In looking back on my 2009 post, I discovered I had written some interesting words that in retrospect now seem prescient. Here’s what I said: “Things take time. Gay marriage and the dismissal of ‘don’t ask, don’t tell’ won’t happen over night, or possibly even in 2009. They are simply too controversial for some people. But they will happen, in due time. You cannot change people’s minds by snapping your fingers, especially when religion is the foundation of their beliefs. And rather than be angered by these attitudes, I believe we should reflect on them and work to bring people around through education.” I cannot help but think that in the past 2 years, a great deal of educating and soul searching has taken place, and a majority of NY politicians realized that passing the gay marriage law into effect was essential.

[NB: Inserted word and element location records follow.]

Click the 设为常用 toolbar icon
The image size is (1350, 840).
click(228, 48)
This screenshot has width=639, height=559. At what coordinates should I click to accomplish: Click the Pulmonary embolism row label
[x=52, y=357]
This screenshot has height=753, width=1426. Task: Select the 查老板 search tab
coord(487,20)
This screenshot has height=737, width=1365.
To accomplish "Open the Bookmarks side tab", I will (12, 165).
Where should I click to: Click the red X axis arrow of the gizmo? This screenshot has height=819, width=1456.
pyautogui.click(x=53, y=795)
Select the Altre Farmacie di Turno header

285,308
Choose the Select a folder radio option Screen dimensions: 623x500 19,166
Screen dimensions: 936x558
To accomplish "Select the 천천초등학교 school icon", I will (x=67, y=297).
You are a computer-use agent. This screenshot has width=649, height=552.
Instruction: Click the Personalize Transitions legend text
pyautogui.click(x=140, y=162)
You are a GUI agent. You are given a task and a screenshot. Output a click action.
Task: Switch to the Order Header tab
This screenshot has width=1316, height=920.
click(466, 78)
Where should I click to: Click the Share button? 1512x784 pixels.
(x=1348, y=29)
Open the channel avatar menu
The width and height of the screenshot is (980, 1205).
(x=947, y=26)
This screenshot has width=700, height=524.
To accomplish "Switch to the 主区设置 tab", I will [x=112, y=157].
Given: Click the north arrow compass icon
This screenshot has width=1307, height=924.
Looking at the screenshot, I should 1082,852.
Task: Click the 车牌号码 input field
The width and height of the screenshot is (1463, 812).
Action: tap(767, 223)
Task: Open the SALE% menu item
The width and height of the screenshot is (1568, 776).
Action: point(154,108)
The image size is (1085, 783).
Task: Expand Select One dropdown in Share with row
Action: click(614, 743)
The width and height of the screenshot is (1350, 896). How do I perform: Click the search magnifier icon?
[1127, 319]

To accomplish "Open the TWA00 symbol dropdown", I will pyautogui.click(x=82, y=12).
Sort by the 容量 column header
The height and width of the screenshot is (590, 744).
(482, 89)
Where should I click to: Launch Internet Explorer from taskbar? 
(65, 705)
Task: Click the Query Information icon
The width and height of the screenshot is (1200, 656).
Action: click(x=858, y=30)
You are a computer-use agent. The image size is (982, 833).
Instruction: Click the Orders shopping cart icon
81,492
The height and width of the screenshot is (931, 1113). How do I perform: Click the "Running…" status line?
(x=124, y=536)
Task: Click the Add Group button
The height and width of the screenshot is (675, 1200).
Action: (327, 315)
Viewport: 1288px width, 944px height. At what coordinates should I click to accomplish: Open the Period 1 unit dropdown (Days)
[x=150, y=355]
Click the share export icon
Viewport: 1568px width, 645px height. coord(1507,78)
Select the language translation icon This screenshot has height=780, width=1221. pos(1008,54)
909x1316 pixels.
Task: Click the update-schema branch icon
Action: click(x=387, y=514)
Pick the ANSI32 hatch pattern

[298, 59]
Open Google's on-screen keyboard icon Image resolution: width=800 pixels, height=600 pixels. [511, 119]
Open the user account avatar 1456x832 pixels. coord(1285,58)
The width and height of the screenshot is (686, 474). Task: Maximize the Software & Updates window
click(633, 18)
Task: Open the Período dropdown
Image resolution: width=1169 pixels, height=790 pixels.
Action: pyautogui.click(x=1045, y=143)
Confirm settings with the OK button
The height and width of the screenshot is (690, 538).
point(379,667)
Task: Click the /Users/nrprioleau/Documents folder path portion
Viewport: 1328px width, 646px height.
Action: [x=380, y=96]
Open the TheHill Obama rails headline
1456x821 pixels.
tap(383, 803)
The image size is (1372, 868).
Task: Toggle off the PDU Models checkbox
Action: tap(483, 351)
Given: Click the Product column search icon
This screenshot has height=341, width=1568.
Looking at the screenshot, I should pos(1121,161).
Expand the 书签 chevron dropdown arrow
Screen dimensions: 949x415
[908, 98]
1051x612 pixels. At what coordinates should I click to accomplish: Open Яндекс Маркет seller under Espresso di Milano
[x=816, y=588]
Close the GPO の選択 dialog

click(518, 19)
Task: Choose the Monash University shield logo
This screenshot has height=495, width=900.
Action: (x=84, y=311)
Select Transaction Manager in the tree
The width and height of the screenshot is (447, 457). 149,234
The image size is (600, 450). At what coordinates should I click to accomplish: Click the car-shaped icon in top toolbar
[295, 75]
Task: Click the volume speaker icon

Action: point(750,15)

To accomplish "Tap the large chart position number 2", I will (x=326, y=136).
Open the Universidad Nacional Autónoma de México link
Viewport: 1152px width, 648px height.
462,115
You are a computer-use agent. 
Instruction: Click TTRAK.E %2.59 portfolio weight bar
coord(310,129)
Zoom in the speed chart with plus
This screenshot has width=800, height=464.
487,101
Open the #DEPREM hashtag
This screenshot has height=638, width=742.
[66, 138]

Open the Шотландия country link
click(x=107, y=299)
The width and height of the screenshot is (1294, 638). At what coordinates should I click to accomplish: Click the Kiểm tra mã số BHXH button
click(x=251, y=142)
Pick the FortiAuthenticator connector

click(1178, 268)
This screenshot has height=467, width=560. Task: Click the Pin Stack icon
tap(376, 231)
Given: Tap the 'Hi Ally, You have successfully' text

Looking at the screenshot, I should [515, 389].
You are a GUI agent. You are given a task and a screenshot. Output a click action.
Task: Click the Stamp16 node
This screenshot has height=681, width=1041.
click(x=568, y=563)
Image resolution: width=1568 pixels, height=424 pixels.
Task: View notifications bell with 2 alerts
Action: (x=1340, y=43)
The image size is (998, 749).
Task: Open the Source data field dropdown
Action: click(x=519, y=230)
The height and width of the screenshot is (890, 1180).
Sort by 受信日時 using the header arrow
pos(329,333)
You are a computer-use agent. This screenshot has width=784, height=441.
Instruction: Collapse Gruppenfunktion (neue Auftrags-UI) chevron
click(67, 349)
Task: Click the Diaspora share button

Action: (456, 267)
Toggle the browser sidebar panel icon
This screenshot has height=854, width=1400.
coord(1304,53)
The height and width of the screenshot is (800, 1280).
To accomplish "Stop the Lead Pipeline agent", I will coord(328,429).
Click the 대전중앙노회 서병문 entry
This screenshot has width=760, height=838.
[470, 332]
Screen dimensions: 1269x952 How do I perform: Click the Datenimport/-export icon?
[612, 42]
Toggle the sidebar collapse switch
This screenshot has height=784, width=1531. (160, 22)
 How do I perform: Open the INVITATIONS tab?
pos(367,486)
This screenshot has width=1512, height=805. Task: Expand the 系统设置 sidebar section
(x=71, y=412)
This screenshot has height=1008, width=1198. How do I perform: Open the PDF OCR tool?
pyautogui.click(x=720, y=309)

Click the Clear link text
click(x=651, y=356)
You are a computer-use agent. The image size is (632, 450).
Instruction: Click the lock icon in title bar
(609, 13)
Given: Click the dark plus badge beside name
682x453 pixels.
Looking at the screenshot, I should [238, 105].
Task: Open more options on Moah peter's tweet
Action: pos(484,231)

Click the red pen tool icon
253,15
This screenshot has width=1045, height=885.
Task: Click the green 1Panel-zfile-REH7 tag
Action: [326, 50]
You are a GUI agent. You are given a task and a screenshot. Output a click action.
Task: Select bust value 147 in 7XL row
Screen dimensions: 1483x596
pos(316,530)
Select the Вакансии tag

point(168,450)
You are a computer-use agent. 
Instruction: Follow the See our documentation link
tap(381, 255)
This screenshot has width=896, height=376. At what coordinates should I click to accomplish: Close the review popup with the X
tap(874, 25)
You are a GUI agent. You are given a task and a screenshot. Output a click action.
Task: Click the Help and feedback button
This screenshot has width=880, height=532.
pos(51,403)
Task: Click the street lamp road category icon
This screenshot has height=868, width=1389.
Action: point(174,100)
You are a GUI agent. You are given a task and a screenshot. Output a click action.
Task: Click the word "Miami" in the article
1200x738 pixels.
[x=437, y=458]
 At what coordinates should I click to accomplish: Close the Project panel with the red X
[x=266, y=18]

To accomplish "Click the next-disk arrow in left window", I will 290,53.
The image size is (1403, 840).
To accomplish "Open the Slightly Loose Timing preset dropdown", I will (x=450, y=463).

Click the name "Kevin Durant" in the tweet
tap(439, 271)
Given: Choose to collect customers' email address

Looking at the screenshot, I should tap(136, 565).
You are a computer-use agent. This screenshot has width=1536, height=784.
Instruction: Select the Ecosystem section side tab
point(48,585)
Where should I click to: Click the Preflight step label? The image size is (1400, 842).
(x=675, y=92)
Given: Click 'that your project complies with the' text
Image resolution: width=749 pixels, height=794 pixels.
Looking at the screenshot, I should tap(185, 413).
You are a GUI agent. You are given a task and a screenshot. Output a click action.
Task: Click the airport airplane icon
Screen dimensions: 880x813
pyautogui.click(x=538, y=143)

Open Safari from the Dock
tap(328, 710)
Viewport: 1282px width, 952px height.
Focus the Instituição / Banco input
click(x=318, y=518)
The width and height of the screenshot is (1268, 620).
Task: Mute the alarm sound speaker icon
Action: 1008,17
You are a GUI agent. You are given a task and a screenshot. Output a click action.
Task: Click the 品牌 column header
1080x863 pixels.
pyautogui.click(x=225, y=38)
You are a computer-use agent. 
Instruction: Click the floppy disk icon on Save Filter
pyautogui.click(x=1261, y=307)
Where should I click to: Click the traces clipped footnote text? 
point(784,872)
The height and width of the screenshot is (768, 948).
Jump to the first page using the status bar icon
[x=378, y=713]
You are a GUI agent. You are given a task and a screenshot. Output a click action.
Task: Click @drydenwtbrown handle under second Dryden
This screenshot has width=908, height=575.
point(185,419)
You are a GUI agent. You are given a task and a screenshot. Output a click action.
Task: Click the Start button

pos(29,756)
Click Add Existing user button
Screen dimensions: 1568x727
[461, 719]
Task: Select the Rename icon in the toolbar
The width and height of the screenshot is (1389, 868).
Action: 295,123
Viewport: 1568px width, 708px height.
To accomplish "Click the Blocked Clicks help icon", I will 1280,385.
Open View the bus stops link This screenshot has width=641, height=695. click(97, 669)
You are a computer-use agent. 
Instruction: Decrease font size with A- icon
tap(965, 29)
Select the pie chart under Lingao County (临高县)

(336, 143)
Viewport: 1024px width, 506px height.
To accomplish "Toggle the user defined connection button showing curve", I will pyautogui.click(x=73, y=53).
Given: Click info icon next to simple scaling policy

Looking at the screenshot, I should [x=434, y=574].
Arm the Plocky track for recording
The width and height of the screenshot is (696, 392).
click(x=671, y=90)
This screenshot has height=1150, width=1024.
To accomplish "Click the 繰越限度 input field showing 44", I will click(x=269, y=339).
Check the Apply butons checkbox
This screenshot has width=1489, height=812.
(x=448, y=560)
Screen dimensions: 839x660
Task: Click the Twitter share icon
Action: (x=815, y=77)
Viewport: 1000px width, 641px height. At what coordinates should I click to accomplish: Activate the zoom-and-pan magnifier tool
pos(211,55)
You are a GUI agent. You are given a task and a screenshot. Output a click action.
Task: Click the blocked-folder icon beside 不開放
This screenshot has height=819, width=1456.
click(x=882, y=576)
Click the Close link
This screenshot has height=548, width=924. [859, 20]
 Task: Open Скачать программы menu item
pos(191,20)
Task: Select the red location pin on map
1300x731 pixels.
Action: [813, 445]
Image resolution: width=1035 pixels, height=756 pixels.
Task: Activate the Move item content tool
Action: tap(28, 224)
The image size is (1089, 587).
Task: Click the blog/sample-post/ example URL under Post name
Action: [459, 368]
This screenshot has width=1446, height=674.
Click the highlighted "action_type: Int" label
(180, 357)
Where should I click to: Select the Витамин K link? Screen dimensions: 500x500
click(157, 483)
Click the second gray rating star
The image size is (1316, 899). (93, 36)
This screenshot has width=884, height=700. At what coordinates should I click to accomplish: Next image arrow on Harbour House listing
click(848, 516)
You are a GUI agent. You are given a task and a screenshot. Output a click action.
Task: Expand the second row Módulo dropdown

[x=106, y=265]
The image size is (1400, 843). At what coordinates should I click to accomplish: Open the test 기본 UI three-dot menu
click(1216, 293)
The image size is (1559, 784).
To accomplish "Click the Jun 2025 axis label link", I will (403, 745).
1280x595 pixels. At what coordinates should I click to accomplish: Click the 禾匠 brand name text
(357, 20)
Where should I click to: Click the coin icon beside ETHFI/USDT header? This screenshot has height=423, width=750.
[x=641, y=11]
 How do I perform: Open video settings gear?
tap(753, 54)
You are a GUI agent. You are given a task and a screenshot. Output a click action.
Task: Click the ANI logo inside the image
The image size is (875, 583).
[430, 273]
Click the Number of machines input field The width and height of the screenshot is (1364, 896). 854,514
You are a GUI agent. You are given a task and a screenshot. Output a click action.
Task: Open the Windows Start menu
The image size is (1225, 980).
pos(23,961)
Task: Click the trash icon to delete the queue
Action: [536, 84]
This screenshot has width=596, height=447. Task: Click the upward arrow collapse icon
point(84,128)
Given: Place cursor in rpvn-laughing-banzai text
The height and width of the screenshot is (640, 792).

Readers may be surprised to discover that I actually haven’t been a full supporter of "gay marriage" per se. My issue was never whether gays and lesbians could marry, that was an obvious no brainer. My issue was with "marriage." Its very outdated concept needs to change. Organized religion has monopolized marriage to the point that most people believe marriage is first a spiritual blessing and then a legally binding contract. In fact, just the opposite is true. As far as the state is concerned, people are "married" by the laws of the state in which they reside, not by the laws of God. Think about it. You legally can marry in a courthouse without the spiritual blessing of a religious leader. But you legally cannot marry in a religious ceremony without a license pre-approved by the state.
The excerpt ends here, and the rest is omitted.